Despite her failure to win the presidency over Donald Trump, Hillary Clinton's lead in the popular vote hit a new landmark Thursday. She has registered more than 2.5 million more votes than the president-elect, according to an analysis from Cook Political Report.

Clinton has garnered 65,152,112 votes, compared to Trump's 62,625,928. That's a margin of 2.53 million votes. The Democratic nominee's margin in the popular vote is also rapidly approaching 2 percentage points. It stood at 1.9 percentage points Thursday, up from 1.8 points the day prior and 1.7 points earlier in the week.

Trump, of course, is in the midst of transitioning to the White House because of a convincing win in the Electoral College. After smashing Clinton's so-called firewall of blue states, Trump won 306 electoral votes, easily surpassing the 270 needed to clinch the presidency. Trump picked up nearly every important swing state like Florida and North Carolina, while also flipping states most polling experts expected to lean blue such as Pennsylvania, Wisconsin and Michigan.

While Trump has begun to fill out his administration and is set to embark on a so-called thank you tour — during which he'll travel to states he won to hold rallies — many have refused to simply accept the results of the election.

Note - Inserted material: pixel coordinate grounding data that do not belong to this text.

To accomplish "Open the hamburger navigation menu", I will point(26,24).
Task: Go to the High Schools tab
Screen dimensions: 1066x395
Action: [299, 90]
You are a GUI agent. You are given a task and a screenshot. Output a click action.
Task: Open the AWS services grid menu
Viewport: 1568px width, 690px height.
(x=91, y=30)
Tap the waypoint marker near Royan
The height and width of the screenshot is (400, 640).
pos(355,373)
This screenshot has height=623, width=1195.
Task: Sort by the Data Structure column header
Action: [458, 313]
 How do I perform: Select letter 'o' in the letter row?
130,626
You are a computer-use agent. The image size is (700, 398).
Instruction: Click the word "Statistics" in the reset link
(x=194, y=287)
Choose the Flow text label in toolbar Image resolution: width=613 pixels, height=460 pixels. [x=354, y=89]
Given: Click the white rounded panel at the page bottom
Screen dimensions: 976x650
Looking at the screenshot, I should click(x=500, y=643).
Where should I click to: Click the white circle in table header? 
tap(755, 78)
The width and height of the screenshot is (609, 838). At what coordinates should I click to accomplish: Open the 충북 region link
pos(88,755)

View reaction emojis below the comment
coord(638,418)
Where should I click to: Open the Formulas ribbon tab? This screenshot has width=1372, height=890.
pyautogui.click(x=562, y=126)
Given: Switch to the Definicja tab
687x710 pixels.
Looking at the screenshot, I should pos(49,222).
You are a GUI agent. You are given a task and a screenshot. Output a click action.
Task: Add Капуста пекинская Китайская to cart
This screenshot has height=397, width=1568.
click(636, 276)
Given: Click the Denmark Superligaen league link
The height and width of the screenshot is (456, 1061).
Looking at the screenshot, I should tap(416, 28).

Green Party nominee Jill Stein is perhaps chief among that group. She's launched a recount effort with plans to double-check results in Pennsylvania, Wisconsin and Michigan amid reports of possible discrepancies with voting machines.

The recount is highly unlikely to change anything — the New York Times dubbed the effort the "longest of long shots" — but if Clinton, in fact, won those three states, it would take her to 278 electoral votes. Trump won Pennsylvania by 64,374 votes, Wisconsin by 22,177 and Michigan by 10,704, according to Cook Political Report.

Clinton's campaign said it saw no evidence of discrepancies but would help with Stein's recount effort in order to "ensure the process proceeds in a manner that is fair to all sides." Trump, meanwhile, has called the recount a "scam" perpetrated by the Green Party to fill its coffers.